While I am reluctant to criticize another consultant’s article, I cannot find one line of Dr. Sudhir H. Kale’s “Consulting Etiquette” (Global Gaming Business, August 2010) worth the ink and paper it took to print it. In fact, much of the article is simply intolerable sans rebuttal.
The most objectionable are several suggestions listed under “Creating An Image,” including: circulating a puffed-up biography of the consultant, sending a limo to pick him up, putting him up in the best suite, providing the consultant superior office space, never questioning the consultant in front of staff, and looking the other way on extra expenses. Dr. Kale is right; such treatment will help create an image (or more accurately, reinforce a stereotype) of an overpaid, out-of-touch, elite outsider who has no clue of the real world the casino staff and customers are experiencing.
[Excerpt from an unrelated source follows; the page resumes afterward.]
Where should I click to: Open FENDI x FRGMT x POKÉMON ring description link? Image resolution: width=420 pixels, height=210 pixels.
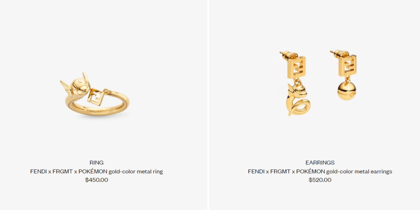pos(96,172)
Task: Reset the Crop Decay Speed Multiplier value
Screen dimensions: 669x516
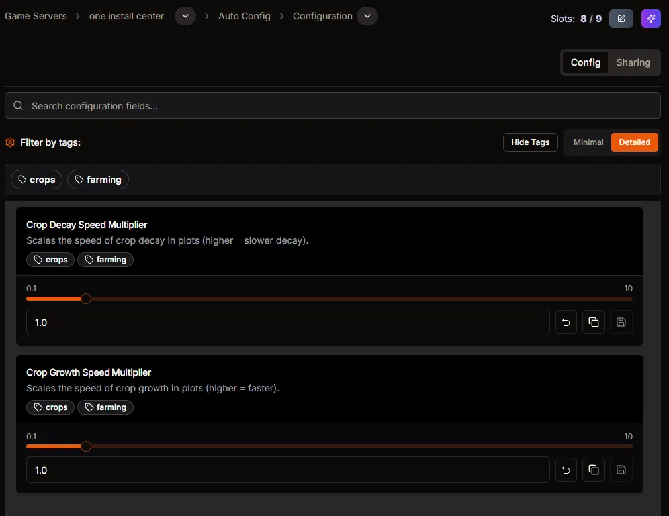Action: click(x=566, y=323)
Where is Sarah Palin when you really need her?
For any consultancy to work (especially a project dealing with customer service or operating issues), the consultant has to establish a respectable relationship with the staff as well as being able to see the casino through the eyes of the customers.
In my history, most gaming managers are “consultant-reticent.” They do not like the idea of having to discuss (or defend) their job to an outsider in the best of times. One can only imagine how today’s manager would treat a “$350 per hour” stranger who travels by limo and stays in the best suite—and was hired a week after upper management forced the manager to lay off 40 percent of his staff.
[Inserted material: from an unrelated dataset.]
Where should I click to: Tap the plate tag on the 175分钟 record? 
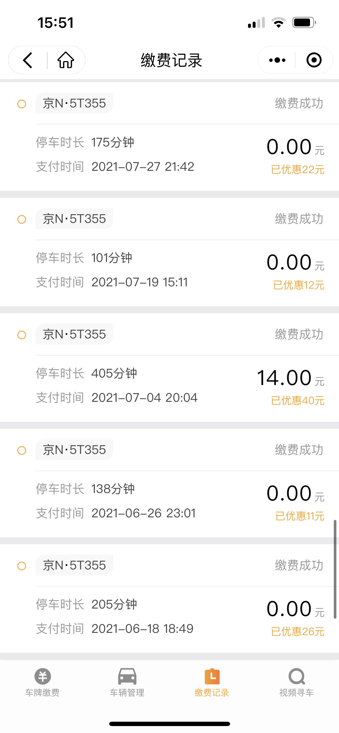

The other problem with the VIP treatment is that it separates the consultant from the day-to-day customers that support the place. Besides the project at hand, I also tried to alert my clients to any major or even minor problem I observed during my stay. Is management aware that “outside agency-placed reservations” are tying up the entire check-in procedure at the front desk, or that the free breakfast room locks it doors 15 minutes before posted closing, or that there are no signs on the floor to the slot club booth, or that the blackjack dealers do not really understand the new “early surrender” rule, or that free internet service does not allow a guest to send an email message, or that the maids are leaving all the lights on and air-conditioning blasting after they clean a room? I have made all these observations to upper management over the years, and I would not be able to do so if I was traveling in a high-profile cocoon.
Casino managers deal with BS-ers every day, and thus reserve judgment on folks until they see them in action. As a consultant I was extremely fortunate that I wrote a weekly Las Vegas column as well as several articles a month for consumer-level gaming publications. Casino managers already knew my name, and that I was considered a “slot club expert.”
But that did not mean that they took everything I said as gospel. Key points had to be defended and arguments won if objectives were to be met. I fondly remember dozens of circumstances where a general manager (or even an owner) and I would hotly argue a point in front of the entire management team no holds barred, and whatever the outcome, at least I came out with more respect than when I came in.
I can only imagine how Dr. Kale’s line “Quibbling on small amounts or expenses only demonstrates your pettiness” went over with casino management readers, as there is nothing petty about trying to maintain an accurate budget. Consultants deserve to be paid—well and on time. But there should be no surprises in monthly or overall project invoices. The consultant should also be up-front regarding any kickback fees he is getting from other consultants, services or vendors he recommends—a practice I personally find objectionable.
The casino may be responsible for the consultant’s eating expenses, but not those of his friends and family in the gourmet room or at the spa or on the golf course (unless the casino has asked for the consultant’s opinion of such facilities). I mostly flew Southwest and JetBlue, so first-class travel was not an issue—and I always liked to travel to the casino the same way most of the customers do. It is a great way to begin a consulting experience.
Trust me, Dr. Kale, most managers will remember (at this job and the next) any fee-gouging or expense abuse long after they forget “how much a consultancy changed their company.”